Re: [PATCH 6/7] riscv: report misaligned accesses emulation to hwprobe

From: Atish Kumar Patra
Date: Tue Oct 03 2023 - 05:50:27 EST


On Thu, Sep 28, 2023 at 9:52 AM Evan Green <evan@xxxxxxxxxxxx> wrote:
>
> On Thu, Sep 28, 2023 at 12:46 AM Clément Léger <cleger@xxxxxxxxxxxx> wrote:
> >
> >
> >
> > On 26/09/2023 23:57, Evan Green wrote:
> > > On Tue, Sep 26, 2023 at 8:03 AM Clément Léger <cleger@xxxxxxxxxxxx> wrote:
> > >>
> > >> hwprobe provides a way to report if misaligned access are emulated. In
> > >> order to correctly populate that feature, we can check if it actually
> > >> traps when doing a misaligned access.

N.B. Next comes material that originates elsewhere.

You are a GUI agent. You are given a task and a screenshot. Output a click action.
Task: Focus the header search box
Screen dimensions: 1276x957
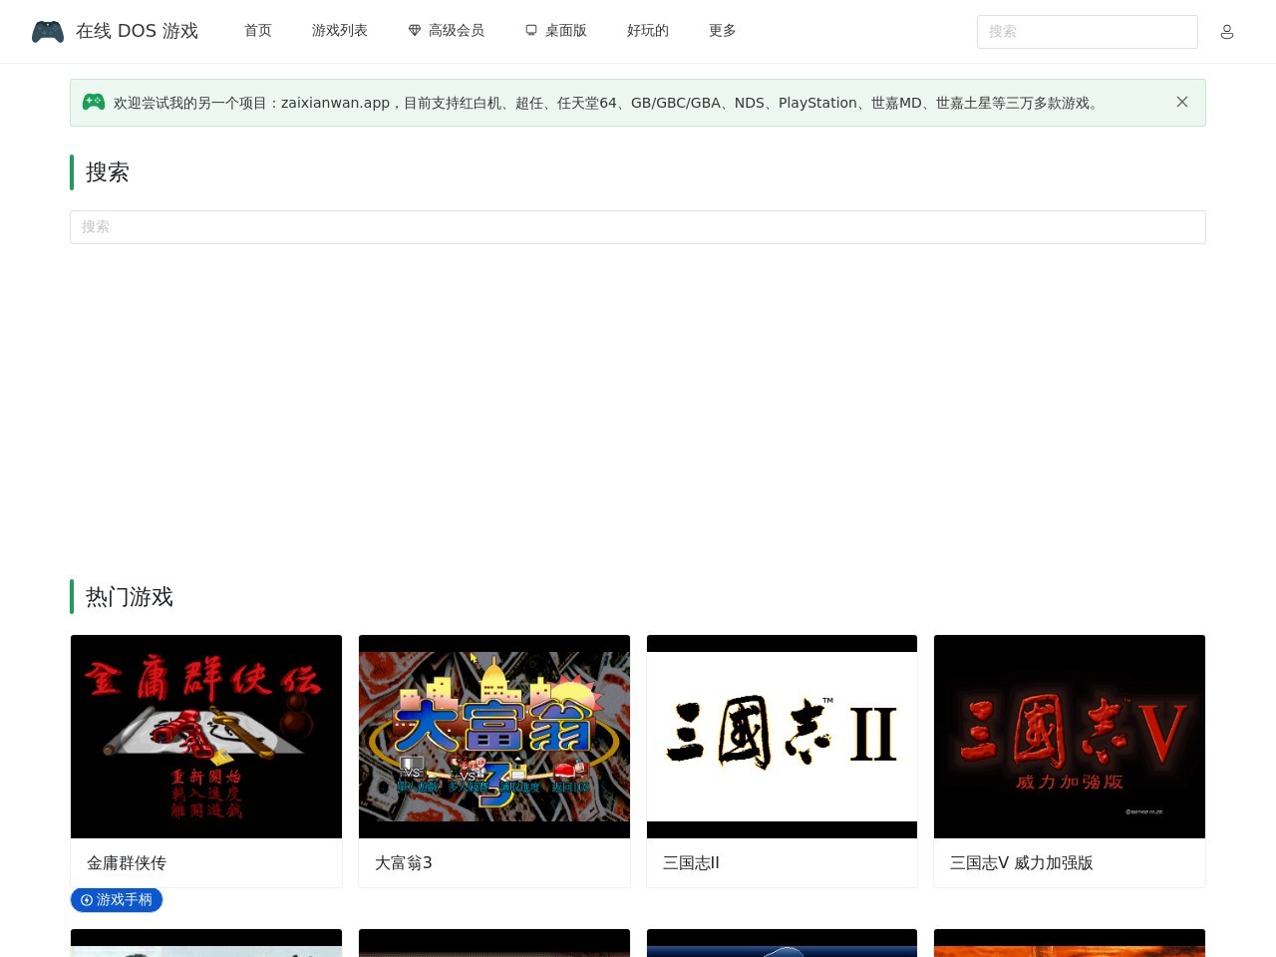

This can be checked using an
> > >> exception table entry which will actually be used when a misaligned
> > >> access is done from kernel mode.
> > >>
> > >> Signed-off-by: Clément Léger <cleger@xxxxxxxxxxxx>
> > >> ---
> > >> arch/riscv/include/asm/cpufeature.h | 6 +++
> > >> arch/riscv/kernel/cpufeature.c | 6 ++-
> > >> arch/riscv/kernel/setup.c | 1 +
> > >> arch/riscv/kernel/traps_misaligned.c | 63 +++++++++++++++++++++++++++-
> > >> 4 files changed, 74 insertions(+), 2 deletions(-)
> > >>
> > >> diff --git a/arch/riscv/include/asm/cpufeature.h b/arch/riscv/include/asm/cpufeature.h
> > >> index d0345bd659c9..c1f0ef02cd7d 100644
> > >> --- a/arch/riscv/include/asm/cpufeature.h
> > >> +++ b/arch/riscv/include/asm/cpufeature.h
> > >> @@ -8,6 +8,7 @@
> > >>
> > >> #include <linux/bitmap.h>
> > >> #include <asm/hwcap.h>
> > >> +#include <asm/hwprobe.h>
> > >>
> > >> /*
> > >> * These are probed via a device_initcall(), via either the SBI or directly
> > >> @@ -32,4 +33,9 @@ extern struct riscv_isainfo hart_isa[NR_CPUS];
> > >>
> > >> void check_unaligned_access(int cpu);
> > >>
> > >> +bool unaligned_ctl_available(void);
> > >> +
> > >> +bool check_unaligned_access_emulated(int cpu);
> > >> +void unaligned_emulation_finish(void);
> > >> +
> > >> #endif
> > >> diff --git a/arch/riscv/kernel/cpufeature.c b/arch/riscv/kernel/cpufeature.c
> > >> index 1cfbba65d11a..fbbde800bc21 100644
> > >> --- a/arch/riscv/kernel/cpufeature.c
> > >> +++ b/arch/riscv/kernel/cpufeature.c
> > >> @@ -568,6 +568,9 @@ void check_unaligned_access(int cpu)
> > >> void *src;
> > >> long speed = RISCV_HWPROBE_MISALIGNED_SLOW;
> > >>
> > >> + if (check_unaligned_access_emulated(cpu))
> > >
> > > This spot (referenced below).
> > >
> > >> + return;
> > >> +
> > >> page = alloc_pages(GFP_NOWAIT, get_order(MISALIGNED_BUFFER_SIZE));
> > >> if (!page) {
> > >> pr_warn("Can't alloc pages to measure memcpy performance");
> > >> @@ -645,9 +648,10 @@ void check_unaligned_access(int cpu)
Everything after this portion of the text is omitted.